- O ex-agente do Serviço Federal de Segurança da Rússia, Dmitry Senin, de 47 anos, afirma ter fugido de uma perseguição do governo de Vladimir Putin ao cruzar a fronteira com o Cazaquistão escondido na carcaça de uma vaca morta.
- A fuga, que durou dois meses de planejamento, ocorreu em pleno inverno, com Senin usando roupa de borracha, máscara de gás e papel-alumínio para evitar detecção por câmeras térmicas.
- Traficantes disfarçados de fazendeiros levaram o animal até o território cazaque e o deixaram em um cemitério de animais; Senin ficou dentro da carcaça por cerca de uma hora.
- Segundo Senin, a decisão de fugir foi tomada após o começo da invasão russa da Ucrânia, em 2022, para evitar prisão e possível morte.
- A operação não contou com apoio de serviços de inteligência estrangeiros e contou apenas com uma bolsa com itens pessoais básicos, com ajuda de um ex-oficial da KGB para atravessar a região rumo a Montenegro.
Um ex-operador do Serviço Federal de Segurança da Rússia (FSB) afirma ter fugido de uma perseguição ordenada por autoridades próximas ao presidente Vladimir Putin. Dmitry Senin, de 47 anos, atravessou clandestinamente a fronteira com o Cazaquistão escondido dentro da carcaça de uma vaca morta.
De acordo com o relato publicado pelo The Telegraph, Senin ocupava cargo de alto escalão no FSB e tinha a autorização de segurança mais elevada. A investigação de um policial suspeito de corrupção, em 2017, foi apresentada pela defesa como o gatilho que levou às acusações de traição contra o ex-funcionário.
Senin disse que permaneceu anos tentando demonstrar inocência. A fuga foi planejada após o início da invasão russa da Ucrânia, em 2022, período em que ele acreditou que a continuidade no território poderia resultar em prisão e morte.

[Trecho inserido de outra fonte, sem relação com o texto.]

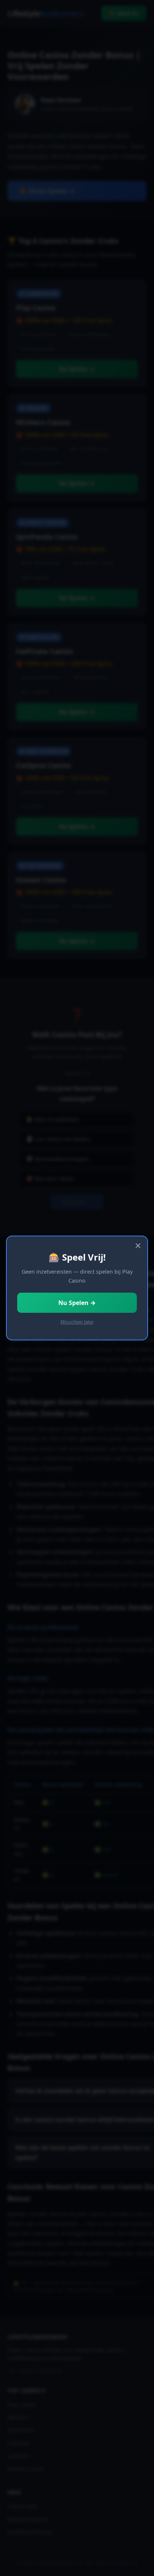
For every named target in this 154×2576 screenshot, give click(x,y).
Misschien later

A estratégia envolveu contrabandistas e contatos de confiança. O ex-agente vestiu traje de borracha, máscara de gás e tirou proveito de papel-alumínio para driblar câmeras térmicas, além de se ocultar dentro da carcaça nas proximidades da fronteira.
Os traficantes, que se apresentaram como fazendeiros, transportaram o animal em um trator para o território kazakh e o deixaram em um cemitério de animais. Senin permaneceu no interior do corpo por cerca de uma hora, aguardando a retirada de pontos de vigilância.
Segundo Senin, a fuga foi planejada por dois meses e realizada no auge do inverno para reduzir o risco de larvas na carcaça e facilitar a invisibilidade aos observadores. Ele afirmou ter atuado sem apoio de serviços de inteligência estrangeiros.
Ao sair da carcaça, o ex-funcionário seguiu para um ponto de encontro previamente combinado. A partir dali, contou com a ajuda de um ex-oficial da KGB para deixar a região e seguir até Montenegro.
O relato também indica que toda a operação contava apenas com uma bolsa de itens pessoais básicos, sem forçar alianças com entidades internacionais. O caso continua sem confirmação oficial de autoridades russas ou cazaques.